Minusgrade, ein bisschen Schnee in der Landschaft und kahle Bäume, kurz: Es ist Winter in Deutschland. Und auch wenn die typisch „weiße Weihnacht“ in den letzten Jahren eher ein Märchen als Realität war, so sind wir doch daran gewöhnt, dass es zwischen Dezember und Februar ab und an mal winterlich anmutet. Man stelle sich nun also vor, man fährt durch verschneite Gegenden und versucht nebenbei, das gefrorene Wasser aus einer Plastikflasche wieder aufzutauen – und dreißig Stunden später steht man bei knapp 30 Grad unter strahlend blauem Himmel.

Das passiert, wenn man von Deutschland aus im Winter ans andere Ende der Welt fliegt, genauer gesagt nach Neuseeland – wobei „Winter“ in diesem Fall Ansichtssache ist, denn zwischen Dezember und Februar ist dort Hochsommer. In Europa sind wir es gewohnt, wie selbstverständlich Winter und Sommer mit bestimmten Monaten zu verknüpfen, denn auf der Nordhalbkugel verhält es sich nun einmal so, dass wir um den Jahreswechsel Winter haben und in der Jahresmitte Sommer. Dass das so selbstverständlich gar nicht ist, wird einem erst richtig bewusst, wenn man in ein Land kommt, in dem die Sommerferien von Dezember bis Februar gehen und Weihnachten mitten im Sommer gefeiert wird. Da Neuseeland aber trotz seiner Lage kulturell recht europäisch geprägt ist, trifft man auch hier Schneeflocken-Dekorationen, Weihnachtsmänner im dicken Mantel, Rentierschlitten und Tannenbäume an. Und das wohlbemerkt bei 25 bis 30 Grad mitten zwischen Palmen am Strand.
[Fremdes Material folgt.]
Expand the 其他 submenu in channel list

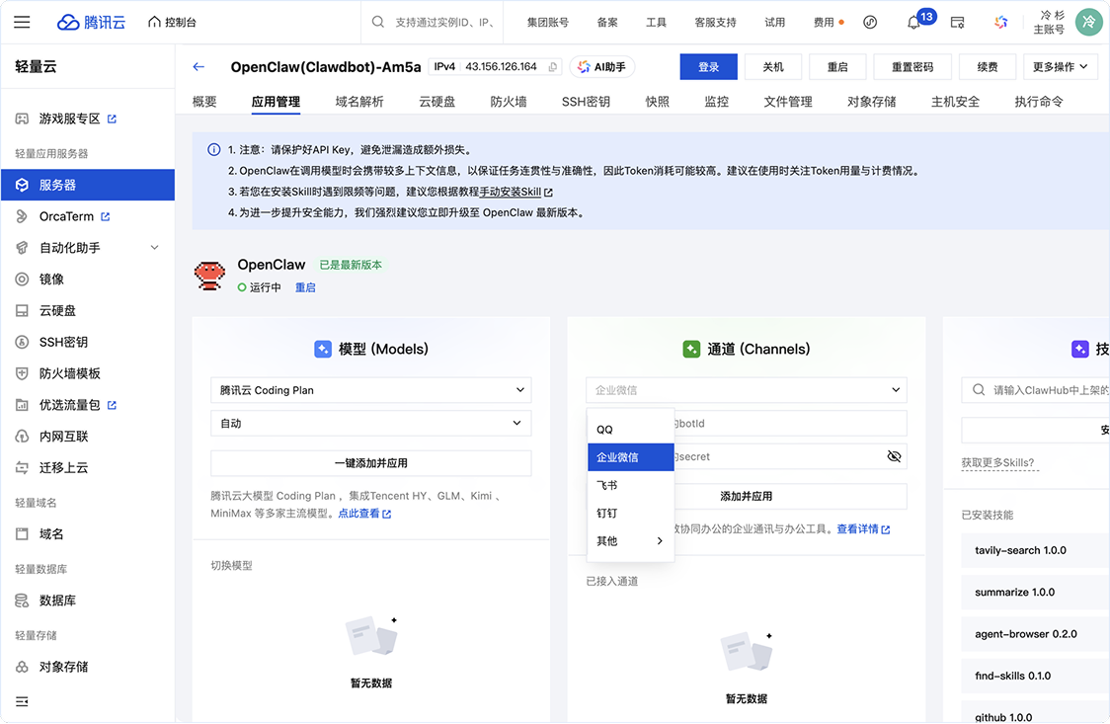click(630, 541)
Viele Neuseeländer betrachten es als Weihnachtstradition, am Strand zu grillen, aber wenn man als Europäer plötzlich Teil eines sommerlichen Weihnachtsfestes wird, dann ist das zwar eine interessante Erfahrung, doch Weihnachtsstimmung kommt nicht so wirklich auf. Umgekehrt finden es aber gerade die Neuseeländer, die im wärmeren Teil des Landes wohnen, recht kurios, dass man Weihnachten auch im Winter feiern kann – und deren Kinder kommen vielleicht irgendwann einmal in den Genuss, festzustellen: Schnee ist ja nicht nur weich und glitzernd, sondern vor allem kalt!

Egal, zu welcher Jahreszeit man nach Neuseeland oder generell auf die Südhalbkugel reist und wann man wieder zurückkommt: In einem gewissen Maße macht sich immer Verwirrung breit, denn selbst, wenn man im deutschen Frühling beziehungsweise im neuseeländischen Herbst ankäme, würde man zum Beispiel geradewegs von einem Sommer in den nächsten Sommer gelangen. Grundsätzlich kennt man es zwar von äquatornahen Gebieten, dass Jahreszeiten dort keine Bedeutung haben, aber gründlich durcheinanderwürfeln kann man sie auch in anderen Breitengraden. Letztendlich bleibt die Frage: Was ist denn jetzt Sommer und was ist Winter? Haben wir Sommer im Winter oder Winter im Sommer?